New guys can not infrequently tense right up and hurt my arm and shoulder, especially if they insist on or really want to lead, which can be a warning sign. Both the tensing and the ignoring the music are, like the focus on stepping, problems of listening - to the music and to the partner and could well be borne of a stressed state. Imagine two stressed newcomers dancing together - what a recipe for disaster but not uncommon in class.
I danced with a new guy who repeatedly tried to move without making sure I was on the right foot. This is the simplest of simple things to notice and change. It is not an unusual problem, but it's something most people pick up instinctively, once you do it with them. It's a clear sign you're not "listening" physically, to your partner, but just doing our own thing.

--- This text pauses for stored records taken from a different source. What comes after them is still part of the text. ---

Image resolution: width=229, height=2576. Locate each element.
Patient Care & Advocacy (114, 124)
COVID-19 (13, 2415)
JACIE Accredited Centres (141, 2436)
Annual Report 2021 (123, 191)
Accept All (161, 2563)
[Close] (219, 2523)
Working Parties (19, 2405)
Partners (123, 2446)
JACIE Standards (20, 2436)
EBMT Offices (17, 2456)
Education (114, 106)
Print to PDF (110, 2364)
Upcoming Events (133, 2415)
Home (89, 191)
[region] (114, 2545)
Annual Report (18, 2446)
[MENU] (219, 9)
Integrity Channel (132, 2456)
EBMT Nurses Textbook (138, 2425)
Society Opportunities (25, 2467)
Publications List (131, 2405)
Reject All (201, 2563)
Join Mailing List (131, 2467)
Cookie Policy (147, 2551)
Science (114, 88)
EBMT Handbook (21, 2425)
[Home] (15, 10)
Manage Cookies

For years I tried dancing with these new guys, guiding them, being guided by them, trying, wordlessly, to help them find their way, feeling uncomfortable but without saying anything. The idea that had been conveyed to me by someone more experienced was that just dancing with new dancers would be enough to help them get it. I did that and it really didn’t, or not, I felt, enough. It does tend to work with women, especially younger ones but often not with guys and the older or heavier the guy, or the more he has a fixed mindset, the less it tends to work.
I tried swapping roles and showed them whatever the issue was simply by doing to them what they were doing to me. Often that was enough, but not always. Eventually I had enough of this. My body, my discomfort, my decisions. You might ask why I do it at all. Why not just dance with experienced dancers? a) There are not enough good guy dancers b) I want to bring up good guy dancers who, ideally, I can then dance with!
For some time now, probably even before the pandemic, if it’s like that, I take them by the hand and walk with them, hand in hand, round the ronda until their arm loosens up and becomes relaxed and natural. It’s a trade-off: will they feel uncomfortable walking like that while others are dancing? But this is a práctica and so far it’s worked. It is pretty amazing that it works, considering that, in the UK, walking hand in hand is something you probably do publicly with someone only when you're thinking of sleeping with them, or you already have. I think it has a lot to do with trust and norms change depending on context and environment. In Buenos Aires Janis pointed out to me it's different: friends, especially women, commonly walk hand in hand or arm in arm.
So we just walk together like that, hand in hand, side by side, super relaxed until they tune in, walking with the music, pausing when there’s a pause, not trampling on it, as it was once memorably put to me. How long does this take? A matter of minutes; usually just a track or two. Then, quite simply, they feel the difference: when they were tense and when they were not; what it is to trample the music and what it is to hear it and respect it and be part of it. And actually there still is no need for words. And then we can try dancing.